---------- SUPPLIED DATA ----------

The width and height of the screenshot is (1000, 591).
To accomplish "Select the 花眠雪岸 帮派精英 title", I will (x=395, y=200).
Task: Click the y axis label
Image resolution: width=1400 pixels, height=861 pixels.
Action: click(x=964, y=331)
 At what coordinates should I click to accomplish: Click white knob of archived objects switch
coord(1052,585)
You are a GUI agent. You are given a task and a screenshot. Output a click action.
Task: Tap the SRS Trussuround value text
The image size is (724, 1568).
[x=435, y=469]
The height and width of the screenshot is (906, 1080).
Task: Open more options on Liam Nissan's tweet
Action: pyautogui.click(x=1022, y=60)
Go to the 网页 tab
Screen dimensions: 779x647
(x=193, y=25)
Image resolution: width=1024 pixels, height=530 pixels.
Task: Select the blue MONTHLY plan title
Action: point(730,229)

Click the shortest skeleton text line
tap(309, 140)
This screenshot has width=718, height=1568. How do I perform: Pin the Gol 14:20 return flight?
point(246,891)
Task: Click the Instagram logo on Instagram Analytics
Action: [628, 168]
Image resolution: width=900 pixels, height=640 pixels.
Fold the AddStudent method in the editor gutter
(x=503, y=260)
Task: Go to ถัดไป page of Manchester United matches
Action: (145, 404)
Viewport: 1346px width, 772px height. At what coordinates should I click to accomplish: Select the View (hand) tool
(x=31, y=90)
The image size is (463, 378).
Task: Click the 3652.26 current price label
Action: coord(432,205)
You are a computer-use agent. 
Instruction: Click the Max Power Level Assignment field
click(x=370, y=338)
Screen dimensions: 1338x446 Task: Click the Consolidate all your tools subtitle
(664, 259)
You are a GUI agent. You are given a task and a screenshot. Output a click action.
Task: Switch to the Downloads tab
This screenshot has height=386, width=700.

----------

PROBLEM REQUIREMENTS: Find where the line with "Screen dimensions: 779x647" sits in the material above, then copy exactly from it through the line with "You are a computer-use agent.". Add no other line.

SOLVED EXERCISE:
Screen dimensions: 779x647
(x=193, y=25)
Image resolution: width=1024 pixels, height=530 pixels.
Task: Select the blue MONTHLY plan title
Action: point(730,229)

Click the shortest skeleton text line
tap(309, 140)
This screenshot has width=718, height=1568. How do I perform: Pin the Gol 14:20 return flight?
point(246,891)
Task: Click the Instagram logo on Instagram Analytics
Action: [628, 168]
Image resolution: width=900 pixels, height=640 pixels.
Fold the AddStudent method in the editor gutter
(x=503, y=260)
Task: Go to ถัดไป page of Manchester United matches
Action: (145, 404)
Viewport: 1346px width, 772px height. At what coordinates should I click to accomplish: Select the View (hand) tool
(x=31, y=90)
The image size is (463, 378).
Task: Click the 3652.26 current price label
Action: coord(432,205)
You are a computer-use agent. 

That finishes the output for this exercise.